Do you take a moment before each session, even before each exercise to remember the goals? Let’s do that right now and recall that the goals in Pilates are to use each exercise and ultimately the entire session to help teach actions that work to bring your client toward a more balanced body and mind…and all that goes with that, not to match each body up to the photo image of the ideal shape of each exercise.
Within each exercise, let’s find the correct version of that exercise for that particular day or point in your client’s (our your) development. We often have to “work towards” the ideal and aren’t just simply there automatically…let alone every day. Some days, The Hundred is with legs 2 inches off the floor…The Ideal. Other days, for the same person, The Hundred has legs at 45°. Some days, Stomach Massage on the reformer, you’re sitting with your pelvis all the way against the edge of the carriage, practically sitting on the springs. Other days, you can barely keep your pants from sliding down on Stomach Massage Reach Back. We must make sure we teach and do for the day and progress each exercise over time. Nearly no one is the photo ideal of an exercise on session 1 or even session 101. So…figure out what the point of the exercise is; what we’re trying to develop through that exercise and make sure that is achieved. That is the goal!
Make sure the goal of the exercise is achieved no matter how modified you need to get. Do the least amount of modification necessary to get the desired actions.

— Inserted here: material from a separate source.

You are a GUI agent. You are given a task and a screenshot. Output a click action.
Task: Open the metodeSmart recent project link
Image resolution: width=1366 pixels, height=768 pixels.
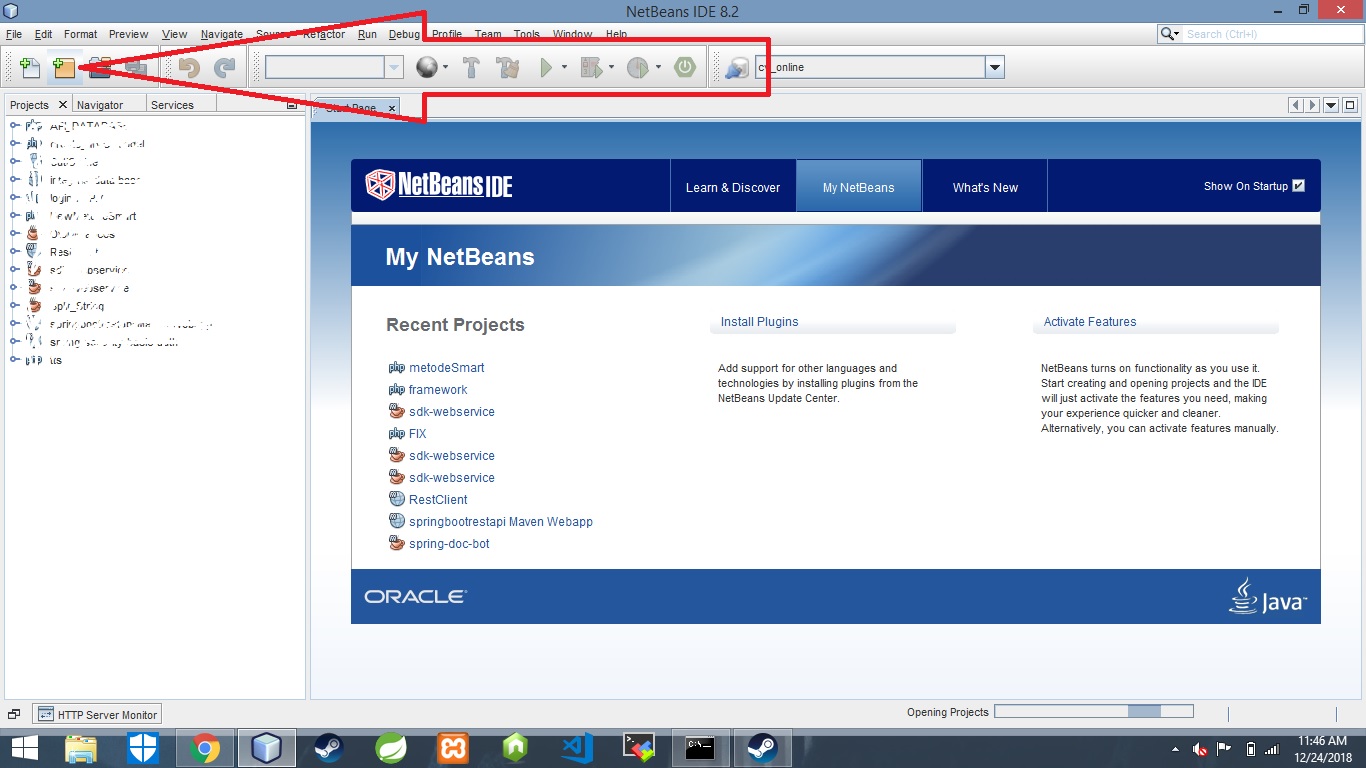coord(444,367)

Let’s look at the classic Teaser. What’s the point of doing Teaser with straight legs if your client’s action with in the exercise lacks opposition, space in the spine and legs drop below 45°. Sure she has straight legs! Sure she looks like the photo “pose”…sort of…but what’s the point? Look at the heart and soul of each exercise and determine are we actually learning from the exercise and training this body into the actions of the exercise or a snapshot of one point of the exercise? The Teaser strengthens the abdominals, with opposition stretches open the lumbar spine, strengthens the multifidi in the effort of lifting the lumbar spine, challenges the hip flexors by keeping those femurs up at 45°. So…bend the knees if you have to! Keep those femurs up, keep the pelvis in a posterior tilt so the client has an opportunity for opposition from the abdominals vs. the base of the pelvis and lift of the lumbar from the multifidi. And, let’s not forget it’s the effort on the way up into the balance and the way back to the mat that is essential in the Teaser. Not just the balance. The photo snapshot of the middle of the exercise will come in time…and if it doesn’t…who cares?! It’s the action of each part of the exercise that matters and working to achieve the correct actions…not the correct photo.
Your client is doing Standing Chest Expansion and can press the bar all of the way to her thighs, but in the effort to do so, rather than working to open her collar bone/expand her chest…she presses her ribcage forward. Well, the goal of the exercise is to use the roll back bar for opposition so that the client can find support from her abdominals and multifidi to lift her vertebrae away from each other while challenging the stability of the torso and of the scapulae, all the while both stretching the neck and strengthening the back of the arms. Does any of this happen when the bar goes so low that she can’t maintain torso stability and in lieu of opening her collar bones and stabilizing her scapulae she forces her chest out? Right. So, remember the goals and work to achieve those. Keep the torso stable while open the collar bones only so much as the torso doesn’t move…press the bar less, lift more. Maybe next week or next year or 20 years from now (or never), that bar will go lower…and everything else will be stable and lifted!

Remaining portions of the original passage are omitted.